Kei­ne Wie­der­auf­be­rei­tung von PR-Meldungen

Auf dem Bank­stil-Blog wer­den kei­ne PR-Mel­dun­gen wie­der­auf­be­rei­tet. Das bedeu­tet nicht zwangs­läu­fig, dass PR-Mel­dun­gen nicht als Infor­ma­ti­ons­quel­len her­an­ge­zo­gen wer­den. Aber nur in Maßen.

Kein Jour­na­lis­mus

Ein Blog wird häu­fig zum wei­ten Feld des Jour­na­lis­mus gerech­net. Der Bank­stil-Blog ver­steht sich aus­drück­lich nicht als Jour­na­lis­mus. Was dies angeht, gilt der Satz von André Gide: Ich nen­ne “Jour­na­lis­mus” alles, was mor­gen weni­ger inter­es­sant ist als heute.

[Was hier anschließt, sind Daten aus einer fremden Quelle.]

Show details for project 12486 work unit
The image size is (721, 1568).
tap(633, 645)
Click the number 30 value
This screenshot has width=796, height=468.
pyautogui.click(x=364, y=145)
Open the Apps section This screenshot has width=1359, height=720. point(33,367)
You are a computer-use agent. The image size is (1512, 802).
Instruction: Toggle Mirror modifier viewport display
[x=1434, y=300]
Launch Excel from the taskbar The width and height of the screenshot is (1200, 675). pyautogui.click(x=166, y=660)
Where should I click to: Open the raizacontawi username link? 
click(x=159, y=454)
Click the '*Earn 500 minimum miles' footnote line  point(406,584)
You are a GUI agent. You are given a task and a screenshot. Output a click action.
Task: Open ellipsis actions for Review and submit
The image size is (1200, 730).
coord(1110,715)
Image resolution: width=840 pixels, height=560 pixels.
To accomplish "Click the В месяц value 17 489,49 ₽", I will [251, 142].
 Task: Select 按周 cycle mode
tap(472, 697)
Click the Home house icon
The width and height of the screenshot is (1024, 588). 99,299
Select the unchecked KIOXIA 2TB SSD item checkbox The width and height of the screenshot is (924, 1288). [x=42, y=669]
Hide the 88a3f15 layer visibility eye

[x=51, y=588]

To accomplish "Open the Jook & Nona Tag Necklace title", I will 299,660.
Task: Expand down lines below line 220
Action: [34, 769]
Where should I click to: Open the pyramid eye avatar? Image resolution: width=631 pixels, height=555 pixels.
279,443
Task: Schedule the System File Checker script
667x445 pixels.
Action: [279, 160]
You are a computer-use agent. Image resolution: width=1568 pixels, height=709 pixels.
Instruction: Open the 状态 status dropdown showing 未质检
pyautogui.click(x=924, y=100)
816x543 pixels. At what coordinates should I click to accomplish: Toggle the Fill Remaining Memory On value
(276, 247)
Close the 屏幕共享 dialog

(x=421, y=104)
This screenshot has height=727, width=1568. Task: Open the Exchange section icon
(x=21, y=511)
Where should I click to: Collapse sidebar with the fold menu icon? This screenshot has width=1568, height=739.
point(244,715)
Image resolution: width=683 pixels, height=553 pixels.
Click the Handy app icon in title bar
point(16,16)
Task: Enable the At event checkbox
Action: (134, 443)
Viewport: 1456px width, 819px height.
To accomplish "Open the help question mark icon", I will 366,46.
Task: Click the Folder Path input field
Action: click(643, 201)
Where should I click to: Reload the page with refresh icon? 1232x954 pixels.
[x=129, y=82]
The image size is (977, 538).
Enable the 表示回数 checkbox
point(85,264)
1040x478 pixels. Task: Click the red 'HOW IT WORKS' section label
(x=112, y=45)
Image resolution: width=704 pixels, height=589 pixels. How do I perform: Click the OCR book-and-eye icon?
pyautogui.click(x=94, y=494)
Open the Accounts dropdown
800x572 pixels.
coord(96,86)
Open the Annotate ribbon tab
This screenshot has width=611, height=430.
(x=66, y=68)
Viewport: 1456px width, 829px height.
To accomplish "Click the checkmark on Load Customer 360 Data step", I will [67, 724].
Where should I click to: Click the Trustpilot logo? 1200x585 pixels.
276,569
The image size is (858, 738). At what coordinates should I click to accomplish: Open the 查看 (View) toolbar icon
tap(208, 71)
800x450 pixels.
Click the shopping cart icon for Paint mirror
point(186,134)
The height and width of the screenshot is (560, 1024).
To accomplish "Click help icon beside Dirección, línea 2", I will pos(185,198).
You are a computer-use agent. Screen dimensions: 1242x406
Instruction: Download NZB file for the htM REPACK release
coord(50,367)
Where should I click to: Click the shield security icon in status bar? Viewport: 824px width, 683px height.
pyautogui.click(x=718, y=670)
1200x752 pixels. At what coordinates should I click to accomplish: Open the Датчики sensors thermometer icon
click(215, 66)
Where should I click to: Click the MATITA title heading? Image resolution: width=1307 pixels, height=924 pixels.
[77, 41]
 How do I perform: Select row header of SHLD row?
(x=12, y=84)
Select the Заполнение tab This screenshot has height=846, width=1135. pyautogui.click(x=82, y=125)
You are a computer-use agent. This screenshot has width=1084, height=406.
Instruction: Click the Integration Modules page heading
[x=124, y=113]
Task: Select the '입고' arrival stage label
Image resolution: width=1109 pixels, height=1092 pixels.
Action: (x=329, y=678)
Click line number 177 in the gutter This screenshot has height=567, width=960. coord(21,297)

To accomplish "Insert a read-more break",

Der Bank­stil-Blog ver­steht sich als Micromedium

Auch wenn die Reso­nanz an man­chen Tagen hoch ist, so ist der Bank­stil-Blog, so wie fast jeder Blog, ein Nischen­me­di­um, oder ein Micro­me­di­um, d.h. der Blog erreicht nur eine über­schau­ba­re Zahl von Lesern. Zudem kann ein Micro­me­di­um, wie ein Blog, kei­ne Recher­che wie Macro­me­di­en betrei­ben. Hier­für feh­len schlicht die Res­sour­cen. Zu den Macro­me­di­en zäh­len der­zeit noch Zei­tun­gen, Rund­funk und Fern­se­hen. Es ist auch nicht die Absicht des Blogs, Kam­pa­gnen anzu­stos­sen. Das geht weit über die Mög­lich­kei­ten eines Fach­blogs hin­aus, was auch kei­nes­falls tra­gisch ist. Die Auf­ga­be, The­men in der Öffent­lich­keit bekannt zu machen, zu plat­zie­ren und, wenn mög­lich, mit inten­si­ver Recher­che zu beglei­ten, ist und bleibt die Auf­ga­be von Macro­me­di­en. Blogs kön­nen hier nur als Kor­rek­tiv und Stich­wort­ge­ber fun­gie­ren. Künf­tig wer­den wir jedoch Macro­me­di­en benö­ti­gen, die auf gemein­nüt­zi­ger Basis agieren.